Given records:
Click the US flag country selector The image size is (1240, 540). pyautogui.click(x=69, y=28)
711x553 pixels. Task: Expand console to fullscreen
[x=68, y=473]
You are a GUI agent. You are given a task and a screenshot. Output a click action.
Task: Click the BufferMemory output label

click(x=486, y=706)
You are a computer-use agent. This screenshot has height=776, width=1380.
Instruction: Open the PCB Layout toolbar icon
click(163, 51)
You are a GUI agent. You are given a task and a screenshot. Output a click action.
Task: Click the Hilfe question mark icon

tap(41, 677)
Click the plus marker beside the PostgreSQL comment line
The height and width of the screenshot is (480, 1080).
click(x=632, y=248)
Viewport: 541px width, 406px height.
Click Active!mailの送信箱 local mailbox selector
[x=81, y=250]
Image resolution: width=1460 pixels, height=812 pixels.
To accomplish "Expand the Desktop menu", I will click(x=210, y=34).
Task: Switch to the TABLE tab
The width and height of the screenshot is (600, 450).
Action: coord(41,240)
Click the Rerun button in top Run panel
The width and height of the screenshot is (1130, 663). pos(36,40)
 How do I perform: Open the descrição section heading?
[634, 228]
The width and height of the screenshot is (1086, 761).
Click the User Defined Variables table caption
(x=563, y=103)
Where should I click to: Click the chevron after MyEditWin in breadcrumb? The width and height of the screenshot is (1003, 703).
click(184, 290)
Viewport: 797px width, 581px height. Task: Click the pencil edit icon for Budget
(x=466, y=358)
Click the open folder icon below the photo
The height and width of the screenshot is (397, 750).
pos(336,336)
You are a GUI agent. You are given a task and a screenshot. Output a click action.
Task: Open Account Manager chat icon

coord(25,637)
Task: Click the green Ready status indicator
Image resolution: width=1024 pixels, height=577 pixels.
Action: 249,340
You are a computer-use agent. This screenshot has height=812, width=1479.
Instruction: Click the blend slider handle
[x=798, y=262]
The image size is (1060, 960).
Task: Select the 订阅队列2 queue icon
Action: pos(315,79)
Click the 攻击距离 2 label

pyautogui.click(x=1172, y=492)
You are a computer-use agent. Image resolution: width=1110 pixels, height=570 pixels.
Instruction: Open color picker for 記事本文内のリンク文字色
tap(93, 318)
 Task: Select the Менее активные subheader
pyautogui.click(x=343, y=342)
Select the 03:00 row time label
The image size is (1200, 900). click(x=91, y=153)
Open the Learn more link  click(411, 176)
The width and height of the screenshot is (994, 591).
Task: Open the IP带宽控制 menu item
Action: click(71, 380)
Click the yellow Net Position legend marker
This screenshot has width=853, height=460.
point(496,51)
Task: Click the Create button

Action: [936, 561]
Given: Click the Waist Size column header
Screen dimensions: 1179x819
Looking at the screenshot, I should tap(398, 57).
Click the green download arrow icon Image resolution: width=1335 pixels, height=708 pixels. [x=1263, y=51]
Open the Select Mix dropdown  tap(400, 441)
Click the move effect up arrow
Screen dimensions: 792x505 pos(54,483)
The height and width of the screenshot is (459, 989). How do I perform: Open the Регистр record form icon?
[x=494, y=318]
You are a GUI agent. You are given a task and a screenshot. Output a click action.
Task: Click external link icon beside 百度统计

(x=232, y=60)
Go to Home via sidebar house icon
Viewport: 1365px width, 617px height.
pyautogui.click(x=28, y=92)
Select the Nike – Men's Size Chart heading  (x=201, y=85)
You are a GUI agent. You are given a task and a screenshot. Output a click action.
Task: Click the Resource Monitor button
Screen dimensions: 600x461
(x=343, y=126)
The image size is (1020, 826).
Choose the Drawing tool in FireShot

What you should do: Copy exactly, please, the span of lines that begins at the line with "Task: Click external link icon beside 百度统计" and ends at the last line of the data, both included.

Solution to this problem:
Task: Click external link icon beside 百度统计

(x=232, y=60)
Go to Home via sidebar house icon
Viewport: 1365px width, 617px height.
pyautogui.click(x=28, y=92)
Select the Nike – Men's Size Chart heading  (x=201, y=85)
You are a GUI agent. You are given a task and a screenshot. Output a click action.
Task: Click the Resource Monitor button
Screen dimensions: 600x461
(x=343, y=126)
The image size is (1020, 826).
Choose the Drawing tool in FireShot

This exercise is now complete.